(Records drawn from a dataset)
____
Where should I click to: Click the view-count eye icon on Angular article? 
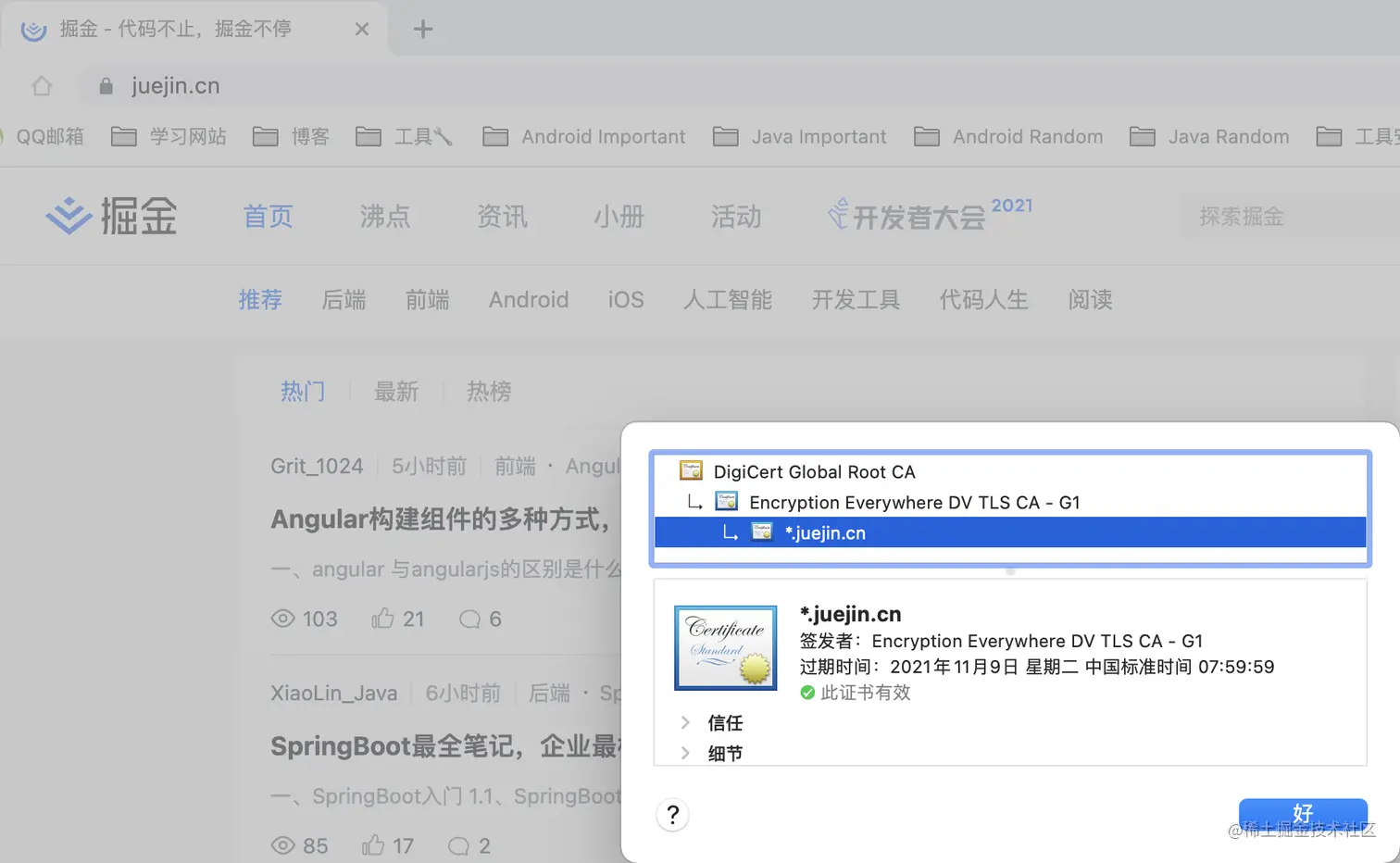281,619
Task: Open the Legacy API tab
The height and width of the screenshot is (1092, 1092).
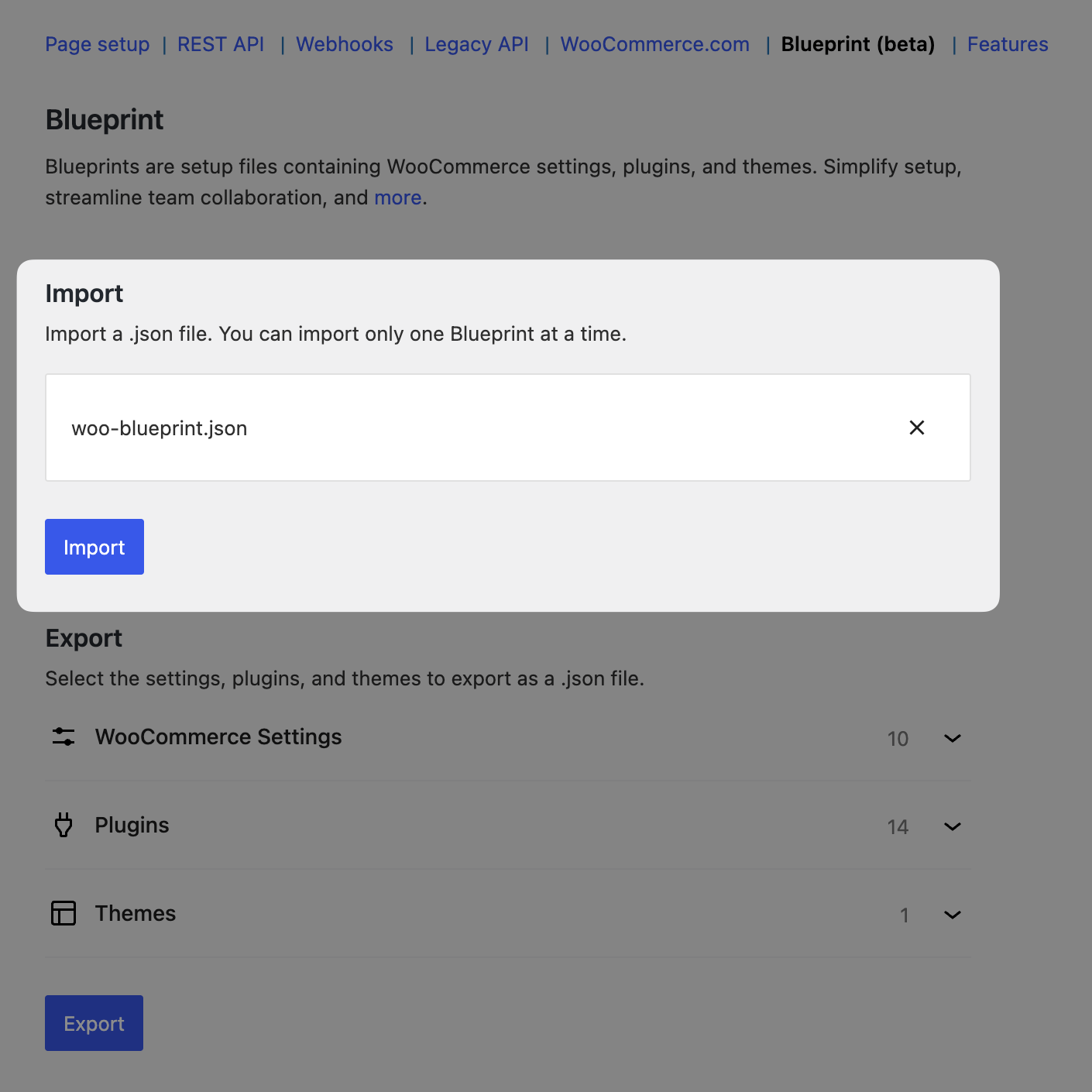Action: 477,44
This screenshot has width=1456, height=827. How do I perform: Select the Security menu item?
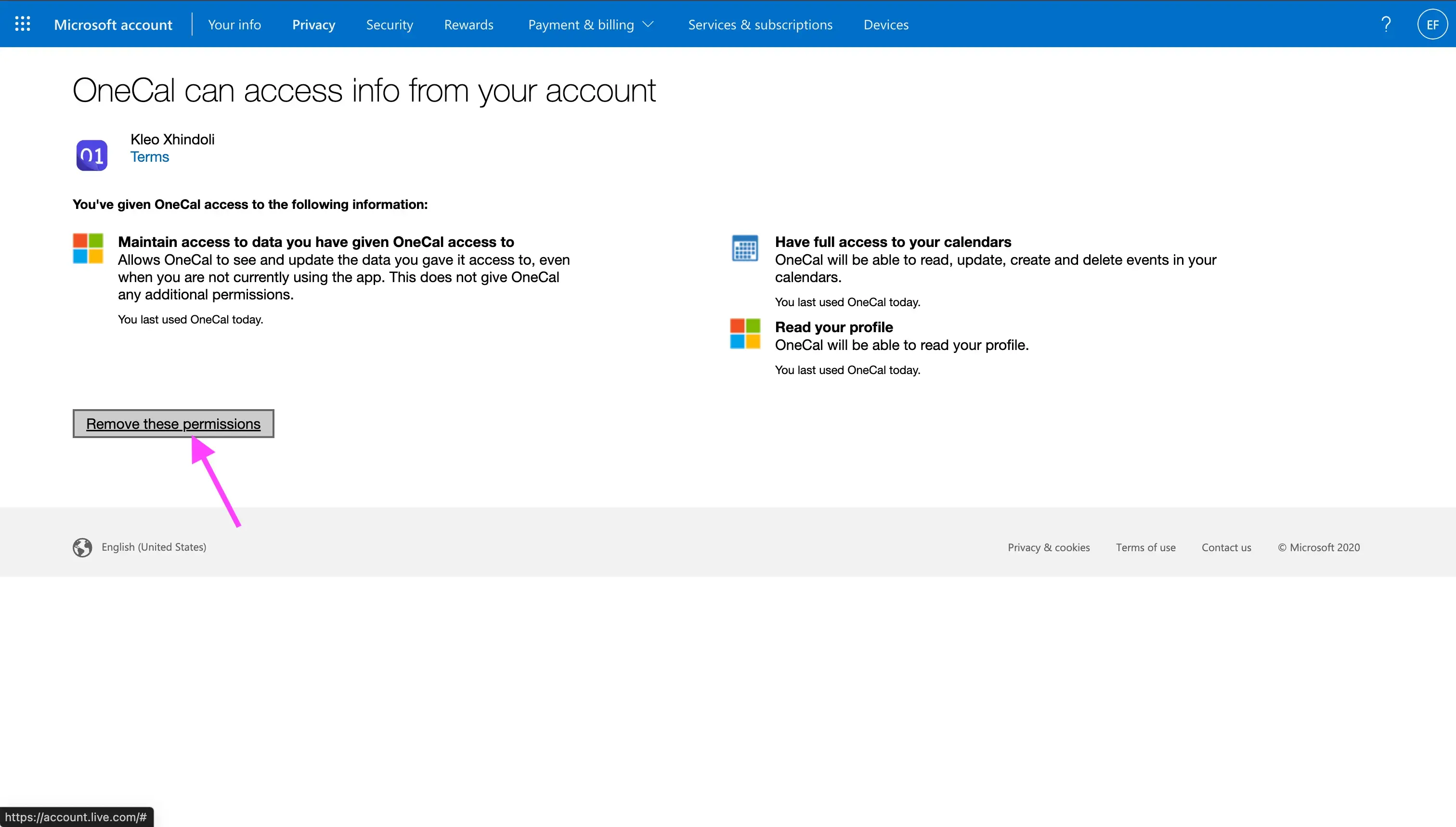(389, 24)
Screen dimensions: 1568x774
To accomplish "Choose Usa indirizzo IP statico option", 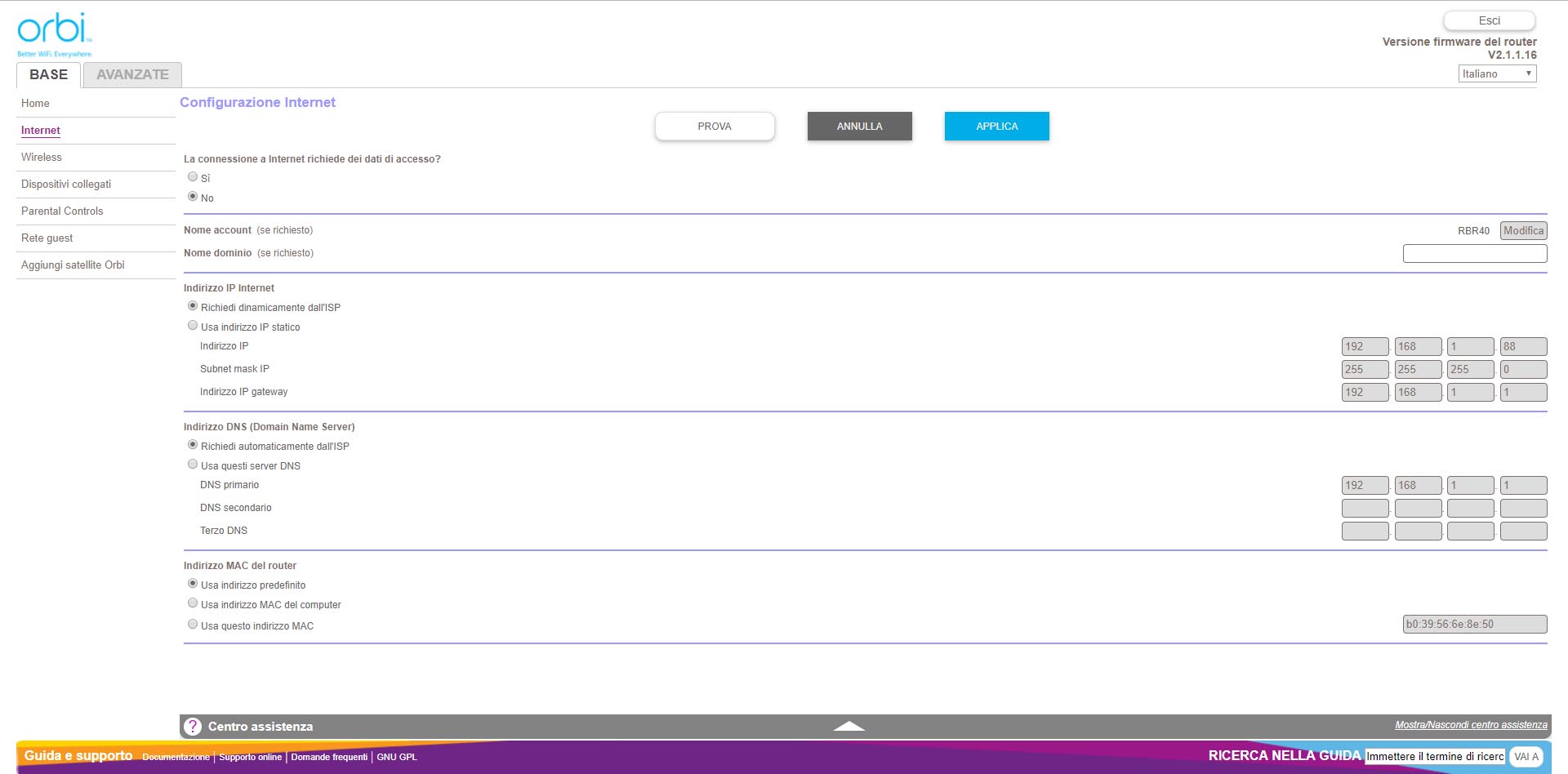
____
**Exercise details:** Every record is to be restated word for word, with the pictures left out.

**Solution to the problem:**
Where should I click to: Click the view-count eye icon on Angular article? 
281,619
Task: Open the Legacy API tab
The height and width of the screenshot is (1092, 1092).
Action: 477,44
This screenshot has width=1456, height=827. How do I perform: Select the Security menu item?
(389, 24)
Screen dimensions: 1568x774
To accomplish "Choose Usa indirizzo IP statico option", 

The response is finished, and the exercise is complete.